Des Autelz, que la loy, et que la rethoricque
Et la Muse cherist comme son filz unicque,
Je suis esmerveillé que les grandz de la Court
(Veu le temps orageux qui par l'Europe court)
Ne s'arment les costez d'hommes qui ont puissance
Comme toy de plaider leurs causes en la France,
Et revenger d'un art par toy renouvellé
Le sceptre que le peuple a par terre foulé.

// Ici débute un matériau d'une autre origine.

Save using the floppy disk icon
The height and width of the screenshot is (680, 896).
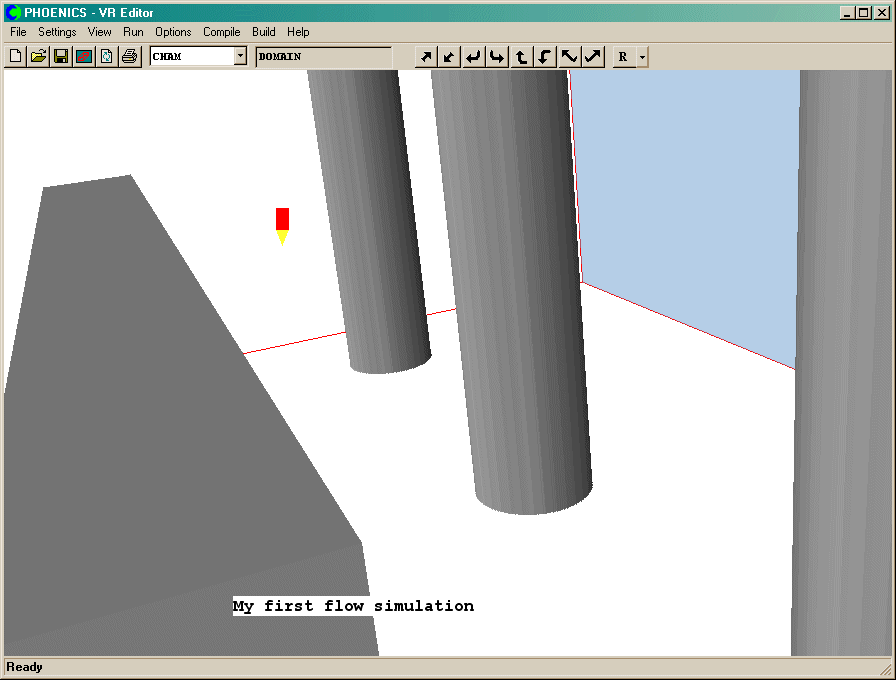coord(61,57)
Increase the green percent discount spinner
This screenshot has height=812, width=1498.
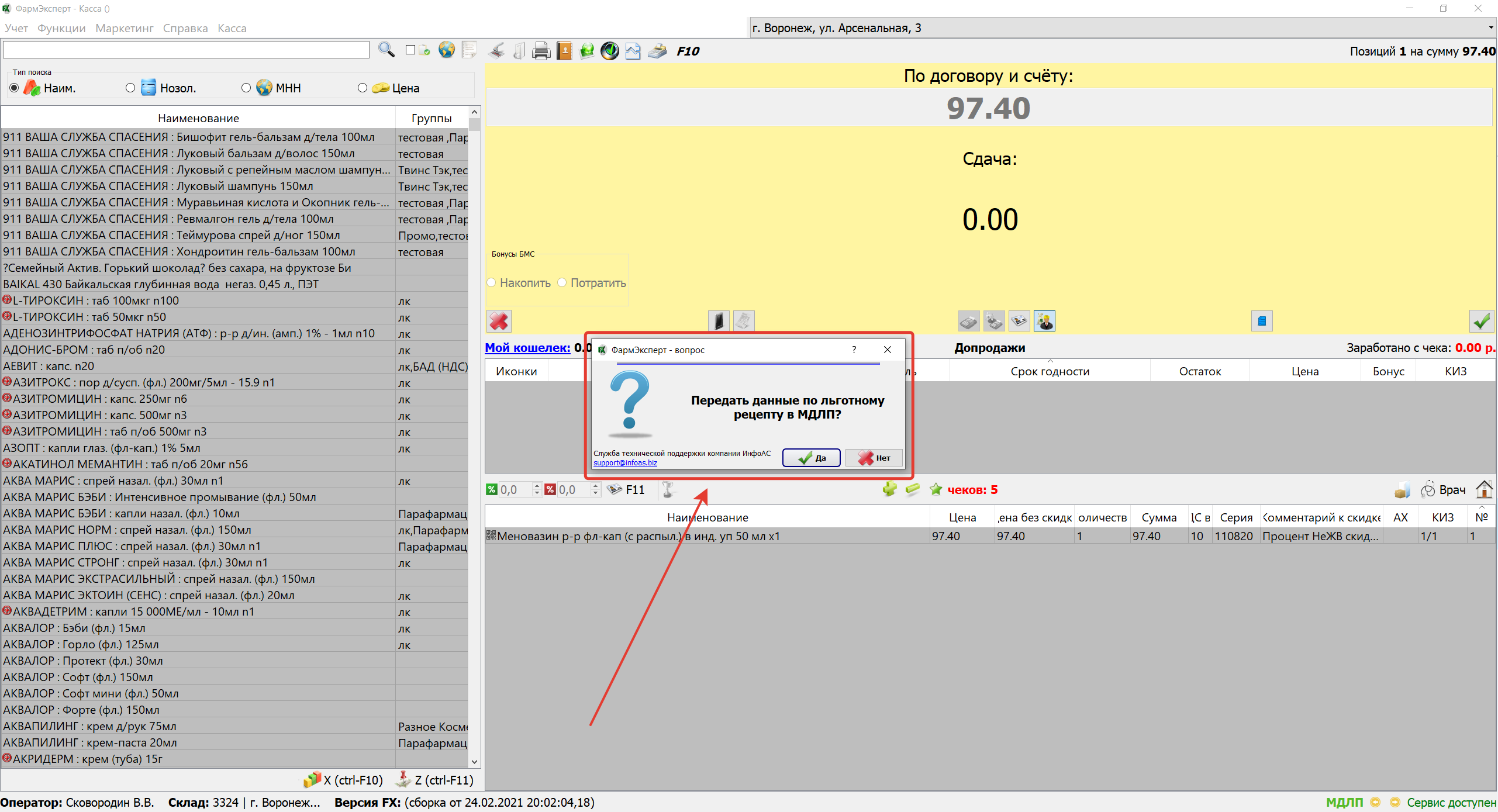[x=537, y=486]
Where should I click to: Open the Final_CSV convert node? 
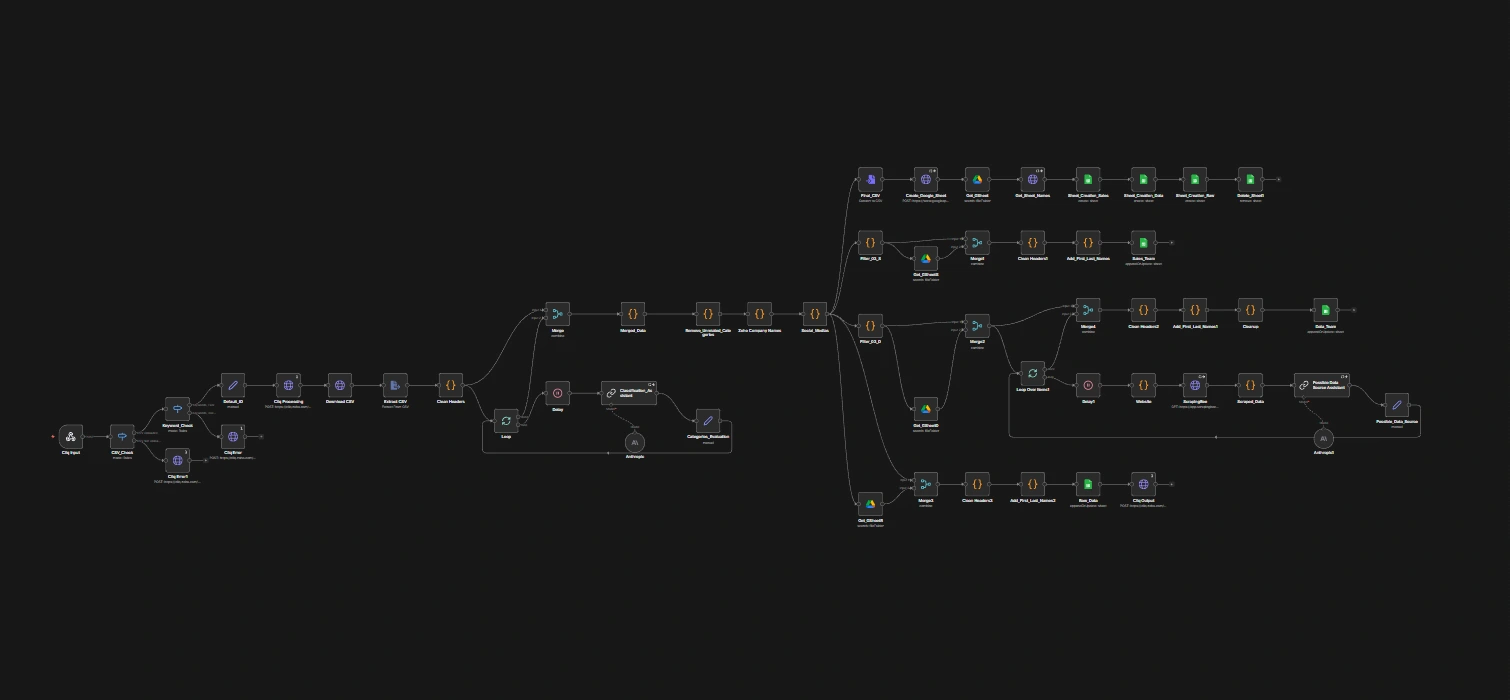[x=870, y=179]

Ce n'est pas aujourd'huy que les Rois et les Princes
Ont besoing de garder par armes leurs provinces,
Il ne faut acheter ny canons, ny harnois,
Mais il fault les garder seulement par la voix,
Qui pourra dextrement de la tourbe mutine
Appaiser le courage et flatter la poictrine :
Car il fault desormais deffendre noz maisons,
Non par le fer trenchant mais par vives raisons,
Et courageusement noz ennemis abbatre
Par les mesmes bastons dont ils nous veullent battre.
Ainsi que l'ennemy par livres a seduict
Le peuple devoyé qui faucement le suit,
Il fault en disputant par livres le confondre,
Par livres l'assaillir, par livres luy respondre,
Sans monstrer au besoing noz courages failliz,
Mais plus fort resister plus serons assailliz.
Si ne voy-je pourtant personne qui se pousse
Sur le haut de la breche et l'ennemy repousse,
Qui brave nous assault, et personne ne prend
La picque, et le rempart brusquement ne deffend :
Les peuples ont recours à la bonté celeste,
Et par priere à Dieu recommandent le reste,
Et sans jouer des mains demeurent ocieux :
Cependant les mutins se font victorieux.
Carles et toy et moy, seulz entre cent mille hommes
Que la France nourrist, opposez nous y sommes,
Et faisant de nous trois paroistre la vertu,
D'un magnanime cueur nous avons combatu,
Descouvrant l'estomac aux playes honorables,
Pour soustenir l'Église, et ses loix venerables,
Et celles du païs auquel nous sommes nez,
Et pour l'ayde duquel nous sommes ordonnez.
Durant la guerre à Troye, à l'heure que la Grece
Pressoit contre les murs la Troyenne jeunesse,
Et que le grand Achille empeschoit les ruisseaux
De porter à Thetis le tribut de leurs eaux,
Ceux qui estoyent dedans la muraille assiegée,
Ceux qui estoyent dehors dans le port de Sigée,
Failloyent egallement : mon Desautels, ainsi
Noz ennemis font faulte et nous faillons aussy.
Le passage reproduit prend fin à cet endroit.